Work task:
Go through the records, and copy each line in which the string "will" is present.

Entries provided:
....

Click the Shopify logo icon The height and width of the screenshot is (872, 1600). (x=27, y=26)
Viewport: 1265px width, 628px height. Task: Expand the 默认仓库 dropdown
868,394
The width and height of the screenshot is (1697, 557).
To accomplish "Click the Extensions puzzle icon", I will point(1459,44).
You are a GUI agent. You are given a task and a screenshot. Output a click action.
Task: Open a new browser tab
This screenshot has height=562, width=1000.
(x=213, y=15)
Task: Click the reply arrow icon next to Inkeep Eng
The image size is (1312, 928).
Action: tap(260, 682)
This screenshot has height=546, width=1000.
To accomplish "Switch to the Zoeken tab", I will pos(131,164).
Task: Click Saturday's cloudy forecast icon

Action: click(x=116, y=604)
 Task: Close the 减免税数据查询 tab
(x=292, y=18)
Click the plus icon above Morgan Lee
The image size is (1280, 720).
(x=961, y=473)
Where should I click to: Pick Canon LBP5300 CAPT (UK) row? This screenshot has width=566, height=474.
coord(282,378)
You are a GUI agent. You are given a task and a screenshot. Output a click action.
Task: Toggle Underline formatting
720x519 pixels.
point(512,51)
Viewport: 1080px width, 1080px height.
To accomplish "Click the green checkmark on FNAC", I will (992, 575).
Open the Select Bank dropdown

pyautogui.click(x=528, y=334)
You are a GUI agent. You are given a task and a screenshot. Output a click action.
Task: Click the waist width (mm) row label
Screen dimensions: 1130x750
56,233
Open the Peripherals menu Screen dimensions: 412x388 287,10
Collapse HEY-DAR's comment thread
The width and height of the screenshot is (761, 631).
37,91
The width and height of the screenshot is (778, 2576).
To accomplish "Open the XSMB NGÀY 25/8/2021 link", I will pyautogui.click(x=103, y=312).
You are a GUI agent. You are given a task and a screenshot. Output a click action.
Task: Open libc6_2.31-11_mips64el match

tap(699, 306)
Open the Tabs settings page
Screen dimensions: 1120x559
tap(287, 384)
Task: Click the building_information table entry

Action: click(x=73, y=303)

....

Response:
To accomplish "Click the Extensions puzzle icon", I will point(1459,44).
To accomplish "Switch to the Zoeken tab", I will pos(131,164).
To accomplish "Click the green checkmark on FNAC", I will (992, 575).
To accomplish "Open the XSMB NGÀY 25/8/2021 link", I will pyautogui.click(x=103, y=312).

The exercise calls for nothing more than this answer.